| What needs to be done |
Identify every line in the records below that contains the word "Toggle", and copy each of those lines.

| Exercise inputs |

┄┄┄┄┄┄

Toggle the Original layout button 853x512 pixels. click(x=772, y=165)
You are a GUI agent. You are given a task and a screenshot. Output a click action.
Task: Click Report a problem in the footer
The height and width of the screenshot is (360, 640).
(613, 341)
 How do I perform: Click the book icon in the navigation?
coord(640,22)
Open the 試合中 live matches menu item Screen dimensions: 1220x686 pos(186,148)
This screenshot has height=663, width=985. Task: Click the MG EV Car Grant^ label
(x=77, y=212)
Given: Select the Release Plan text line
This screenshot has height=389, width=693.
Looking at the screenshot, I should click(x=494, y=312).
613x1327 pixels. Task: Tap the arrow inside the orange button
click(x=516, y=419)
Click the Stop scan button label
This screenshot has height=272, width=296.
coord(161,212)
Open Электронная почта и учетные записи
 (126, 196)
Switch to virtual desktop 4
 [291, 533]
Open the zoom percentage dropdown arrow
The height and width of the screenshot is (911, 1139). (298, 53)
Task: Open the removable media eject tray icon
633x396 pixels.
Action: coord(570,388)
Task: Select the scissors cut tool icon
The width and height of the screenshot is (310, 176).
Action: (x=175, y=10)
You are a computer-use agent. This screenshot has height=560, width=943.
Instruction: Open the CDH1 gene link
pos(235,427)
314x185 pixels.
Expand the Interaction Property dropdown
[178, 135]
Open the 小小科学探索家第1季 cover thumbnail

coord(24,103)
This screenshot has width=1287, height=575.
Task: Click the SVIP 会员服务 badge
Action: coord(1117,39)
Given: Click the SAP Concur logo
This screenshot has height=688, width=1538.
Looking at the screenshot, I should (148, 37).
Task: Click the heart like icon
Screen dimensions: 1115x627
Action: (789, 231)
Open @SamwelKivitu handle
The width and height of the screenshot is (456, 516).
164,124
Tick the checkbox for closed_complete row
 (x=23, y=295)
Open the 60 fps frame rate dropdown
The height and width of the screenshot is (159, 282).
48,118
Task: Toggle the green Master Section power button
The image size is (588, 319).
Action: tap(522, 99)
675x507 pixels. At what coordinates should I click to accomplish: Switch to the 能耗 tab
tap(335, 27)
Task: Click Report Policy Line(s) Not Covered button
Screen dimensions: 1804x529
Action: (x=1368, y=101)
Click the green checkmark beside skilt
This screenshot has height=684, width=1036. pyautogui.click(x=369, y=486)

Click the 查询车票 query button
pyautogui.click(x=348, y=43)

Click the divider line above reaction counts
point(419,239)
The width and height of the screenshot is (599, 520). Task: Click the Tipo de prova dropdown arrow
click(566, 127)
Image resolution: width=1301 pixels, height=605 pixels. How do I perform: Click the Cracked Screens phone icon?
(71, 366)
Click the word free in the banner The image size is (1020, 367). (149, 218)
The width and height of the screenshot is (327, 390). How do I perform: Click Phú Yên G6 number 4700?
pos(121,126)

┄┄┄┄┄┄

| Task solution |
Toggle the Original layout button 853x512 pixels. click(x=772, y=165)
Task: Toggle the green Master Section power button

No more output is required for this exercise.